Hell is a nice island in the middle of the sea

Hell is a nice island in the middle of the sea
by Elias Hasapi

Lobster broth with saffron

 

Frozen lobsters usually appear around this time at a fairly affordable price whose quality is average. They may not be very suitable for certain types of cooking, but they are very useful for making soups, broths and other stews that make up for their lack of flavor. The lobster broth with saffron is an excellent starter that is easy to make and at a still affordable price. You will look very good with him in front of your visits.

INGREDIENTS (4 people):

  • A lobster weighing half a kilo (1.1 lbs), more or less
  • 2 onions
  • 1 clove garlic
  • A large carrot
  • A stick of celery
  • A little saffron
  • A teaspoon of turmeric (it is to give more yellow color, but if the amount of saffron included is enough it will be dispensable)
  • A branch of coriander or parsley
  • A pinch of hot paprika (optional)
  • Extra virgin olive oil
  • Salt

In a large casserole with a generous drizzle of olive oil, add the onions, the carrot and the celery stick, cut in julienne. We also add the minced garlic clove without the germ.

We poach the vegetables with a little salt to make the onion sweat. When they are done we add the whole lobster and a liter and a half (7 cups and a half) of bottled water. Bring to a boil, covered casserole, and from that moment we count exactly six minutes (if the lobster were a kilo / 2.2 lbs, it would be twelve minutes).

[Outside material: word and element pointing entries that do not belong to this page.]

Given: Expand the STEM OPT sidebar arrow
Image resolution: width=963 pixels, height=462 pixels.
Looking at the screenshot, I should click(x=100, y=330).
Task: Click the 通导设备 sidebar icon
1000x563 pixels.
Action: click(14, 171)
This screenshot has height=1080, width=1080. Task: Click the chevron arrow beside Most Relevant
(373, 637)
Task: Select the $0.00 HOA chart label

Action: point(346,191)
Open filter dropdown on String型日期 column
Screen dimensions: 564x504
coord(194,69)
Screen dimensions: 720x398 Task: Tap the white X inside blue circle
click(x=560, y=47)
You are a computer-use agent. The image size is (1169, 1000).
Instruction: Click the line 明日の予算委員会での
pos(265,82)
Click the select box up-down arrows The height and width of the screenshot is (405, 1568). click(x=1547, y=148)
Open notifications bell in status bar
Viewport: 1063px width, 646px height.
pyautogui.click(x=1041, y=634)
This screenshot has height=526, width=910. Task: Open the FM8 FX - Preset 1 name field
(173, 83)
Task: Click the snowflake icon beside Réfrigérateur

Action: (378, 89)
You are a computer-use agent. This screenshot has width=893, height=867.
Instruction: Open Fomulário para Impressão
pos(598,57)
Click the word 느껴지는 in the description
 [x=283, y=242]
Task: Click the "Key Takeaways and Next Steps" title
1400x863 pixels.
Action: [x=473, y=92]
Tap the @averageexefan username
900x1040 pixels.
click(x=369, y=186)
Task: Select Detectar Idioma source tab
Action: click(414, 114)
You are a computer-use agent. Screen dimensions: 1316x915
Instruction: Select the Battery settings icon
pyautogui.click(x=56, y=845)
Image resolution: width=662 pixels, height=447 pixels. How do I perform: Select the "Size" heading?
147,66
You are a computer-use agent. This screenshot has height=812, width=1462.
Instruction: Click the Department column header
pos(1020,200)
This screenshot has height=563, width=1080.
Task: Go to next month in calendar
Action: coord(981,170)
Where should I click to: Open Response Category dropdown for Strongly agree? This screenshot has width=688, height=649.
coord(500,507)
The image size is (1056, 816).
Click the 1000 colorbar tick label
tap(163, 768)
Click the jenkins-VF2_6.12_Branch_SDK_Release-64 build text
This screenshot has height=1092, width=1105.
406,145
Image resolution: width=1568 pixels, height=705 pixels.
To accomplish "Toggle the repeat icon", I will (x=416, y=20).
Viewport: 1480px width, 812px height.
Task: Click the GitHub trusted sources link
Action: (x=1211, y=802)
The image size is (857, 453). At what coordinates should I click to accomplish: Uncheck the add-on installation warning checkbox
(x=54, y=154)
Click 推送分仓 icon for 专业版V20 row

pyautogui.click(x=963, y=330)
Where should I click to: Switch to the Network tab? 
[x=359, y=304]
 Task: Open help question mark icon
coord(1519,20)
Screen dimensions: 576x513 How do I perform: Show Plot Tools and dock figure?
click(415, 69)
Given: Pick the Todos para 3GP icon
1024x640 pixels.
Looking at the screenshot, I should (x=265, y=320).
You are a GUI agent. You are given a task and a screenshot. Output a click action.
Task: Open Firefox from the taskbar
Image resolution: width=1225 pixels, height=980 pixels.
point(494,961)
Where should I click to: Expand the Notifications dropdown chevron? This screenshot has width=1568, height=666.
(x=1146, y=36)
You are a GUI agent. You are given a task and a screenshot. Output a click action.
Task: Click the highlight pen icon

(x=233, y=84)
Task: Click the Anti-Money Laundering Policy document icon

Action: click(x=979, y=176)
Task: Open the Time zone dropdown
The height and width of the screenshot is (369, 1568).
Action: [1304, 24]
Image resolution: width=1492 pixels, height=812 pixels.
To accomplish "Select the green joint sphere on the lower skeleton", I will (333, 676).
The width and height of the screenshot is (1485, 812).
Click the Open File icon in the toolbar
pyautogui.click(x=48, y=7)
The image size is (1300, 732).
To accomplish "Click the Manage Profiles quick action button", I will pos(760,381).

After time we extract the crustacean, open it and remove all the available meat, including that contained in the tweezers. While we do this, the pot should continue to boil, covered.

We shred the meat and return it to the casserole. Add the saffron and if necessary, the teaspoon of turmeric. If you also want the soup a little spicy, add the hot paprika. Let it cook for a couple of minutes and then rectify the salt.

Serve with fresh cilantro or parsley roughly sliced ​​and sprinkled on each plate. It goes without saying that the lobster meat and vegetables are served. A somewhat clear soup remains, like a consommé. To thicken it, if you want, you can add a little rice but it is not usually necessary.